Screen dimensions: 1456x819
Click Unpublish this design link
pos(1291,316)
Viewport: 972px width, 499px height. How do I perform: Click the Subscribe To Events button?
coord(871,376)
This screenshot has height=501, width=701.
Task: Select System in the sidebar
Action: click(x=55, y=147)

========

Reproduce all of the data above verbatim, preserving every line in its original order.

Reply:
Screen dimensions: 1456x819
Click Unpublish this design link
pos(1291,316)
Viewport: 972px width, 499px height. How do I perform: Click the Subscribe To Events button?
coord(871,376)
This screenshot has height=501, width=701.
Task: Select System in the sidebar
Action: click(x=55, y=147)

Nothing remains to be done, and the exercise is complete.